===== PAGE EXCERPT =====
Saturday, April 27, 2024

Happy Birthday, Marcus Aurelius

Yesterday was the birthday of the great Stoic philosopher (and emperor! A double-threat!), Marcus Aurelius. His signature quote:

“You have power over your mind — not outside events.
Realize this, and you will find strength.”

He’s talking about framing, of course. Not the contents of thoughtstream (which are beyond our control, though we feign ownership), but the direction of thoughtstream (which is entirely up to our whim, though we imagine it's compelled by worldly doings*).


* "Worldly doings"?

Consider the statement “She made me angry!”

No, she didn’t. You chose to make yourself angry by deliberately framing her remark as maddening.

I recognize that this is a phenomenally unfashionable proposal to offer at this moment, when everyone is owed everything by everyone and a heartless world savagely oppresses our poor noble emotions with its disobedience, making unbridled pique both inevitable and necessary. But, hey, it's Marc's birthday, so let's honor the guy by pretending we've absorbed his point a little, after twenty centuries.
===== RECORDS PROVIDED =====
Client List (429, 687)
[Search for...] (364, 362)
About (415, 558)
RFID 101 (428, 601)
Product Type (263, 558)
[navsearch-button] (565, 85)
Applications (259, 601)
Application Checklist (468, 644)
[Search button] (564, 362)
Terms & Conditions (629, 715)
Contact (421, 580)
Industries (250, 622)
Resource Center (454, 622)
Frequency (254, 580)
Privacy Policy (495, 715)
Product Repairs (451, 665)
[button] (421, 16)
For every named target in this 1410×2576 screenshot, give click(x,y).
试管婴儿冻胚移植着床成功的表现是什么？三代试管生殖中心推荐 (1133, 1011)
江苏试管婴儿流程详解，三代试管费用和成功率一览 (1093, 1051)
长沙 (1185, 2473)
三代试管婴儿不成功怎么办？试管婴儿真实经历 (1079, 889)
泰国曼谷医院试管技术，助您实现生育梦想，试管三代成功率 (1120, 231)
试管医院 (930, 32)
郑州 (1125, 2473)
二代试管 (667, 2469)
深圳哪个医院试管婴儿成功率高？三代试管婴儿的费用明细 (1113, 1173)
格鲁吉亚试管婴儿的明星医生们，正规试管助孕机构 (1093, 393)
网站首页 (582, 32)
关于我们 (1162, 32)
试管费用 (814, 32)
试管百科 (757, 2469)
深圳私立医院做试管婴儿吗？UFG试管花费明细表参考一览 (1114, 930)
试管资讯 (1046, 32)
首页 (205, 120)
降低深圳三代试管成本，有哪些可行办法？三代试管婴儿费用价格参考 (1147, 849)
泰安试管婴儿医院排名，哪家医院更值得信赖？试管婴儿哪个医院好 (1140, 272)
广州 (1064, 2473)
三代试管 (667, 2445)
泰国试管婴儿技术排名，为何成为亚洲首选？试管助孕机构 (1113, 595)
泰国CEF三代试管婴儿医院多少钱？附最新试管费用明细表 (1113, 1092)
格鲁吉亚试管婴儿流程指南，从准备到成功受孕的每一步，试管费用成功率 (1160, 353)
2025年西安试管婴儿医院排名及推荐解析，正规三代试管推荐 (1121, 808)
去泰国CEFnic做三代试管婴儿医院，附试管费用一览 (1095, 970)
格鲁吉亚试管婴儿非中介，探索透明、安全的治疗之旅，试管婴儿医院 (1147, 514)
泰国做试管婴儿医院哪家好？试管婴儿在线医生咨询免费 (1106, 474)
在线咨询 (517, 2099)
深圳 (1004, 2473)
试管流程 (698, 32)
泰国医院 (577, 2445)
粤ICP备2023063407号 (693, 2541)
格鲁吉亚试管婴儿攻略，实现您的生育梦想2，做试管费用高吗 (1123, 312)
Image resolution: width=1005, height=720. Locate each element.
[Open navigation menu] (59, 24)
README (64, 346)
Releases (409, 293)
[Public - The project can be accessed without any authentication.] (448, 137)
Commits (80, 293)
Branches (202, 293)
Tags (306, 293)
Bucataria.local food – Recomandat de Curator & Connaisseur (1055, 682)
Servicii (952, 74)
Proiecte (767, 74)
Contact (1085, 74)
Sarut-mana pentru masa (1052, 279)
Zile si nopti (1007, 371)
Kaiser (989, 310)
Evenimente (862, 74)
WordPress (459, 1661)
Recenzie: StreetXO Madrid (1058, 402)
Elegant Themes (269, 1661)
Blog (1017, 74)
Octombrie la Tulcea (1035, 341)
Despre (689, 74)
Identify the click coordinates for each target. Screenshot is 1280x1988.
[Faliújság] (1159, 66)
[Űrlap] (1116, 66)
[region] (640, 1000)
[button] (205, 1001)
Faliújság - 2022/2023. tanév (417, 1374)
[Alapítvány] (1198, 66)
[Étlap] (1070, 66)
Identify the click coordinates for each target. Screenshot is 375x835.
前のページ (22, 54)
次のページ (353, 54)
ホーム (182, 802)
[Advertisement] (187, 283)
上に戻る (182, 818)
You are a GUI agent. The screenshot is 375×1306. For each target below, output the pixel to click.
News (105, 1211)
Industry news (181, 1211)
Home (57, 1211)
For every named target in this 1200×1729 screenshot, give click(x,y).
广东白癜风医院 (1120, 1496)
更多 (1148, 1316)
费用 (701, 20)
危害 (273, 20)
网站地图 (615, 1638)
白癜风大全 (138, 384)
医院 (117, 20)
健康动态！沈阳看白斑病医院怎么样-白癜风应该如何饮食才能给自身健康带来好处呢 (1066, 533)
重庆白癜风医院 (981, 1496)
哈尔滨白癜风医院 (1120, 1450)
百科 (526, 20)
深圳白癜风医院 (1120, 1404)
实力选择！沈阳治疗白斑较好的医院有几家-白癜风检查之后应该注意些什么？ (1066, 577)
=====
WORK INSTRUCTION A:
Answer from the Marcus Aurelius birthday post:
(i) What two roles does the post give Marcus Aurelius?
(ii) What statement does the post ask the reader to consider?
(iii) After how many centuries does the post suggest we may have absorbed his point?
WORK INSTRUCTION B:
Please extend the Marcus Aurelius birthday post, starting after its final sentence.
The records above are separate from the Marcus Aurelius birthday post.

ANSWER SECTION A:
(i) Stoic philosopher and emperor
(ii) "She made me angry!"
(iii) Twenty centuries

ANSWER SECTION B:
So must I set my jaw, stiffen my spine, and stoically endure when the world cruelly fails to suit my bill? Well, that's one option. The other is to recognize that you're riding, not driving, and to simply (sorry, fellow Americans, this should come with a trigger warning) go with it. If you've framed yourself afflicted by umpteen weighty grievances, remember you are free to blithely drop the entire burden at any moment, and the whole train keeps speeding forward, regardless. Atlas, poor shmuck, could have let go at any time. It'd have been fine.

The so-called suicidal urge is really a burden-dropping urge. The option of simply letting go remains eternally available, and that experience is unimaginably lovely. Why would you harm your body? What did your body ever do to you?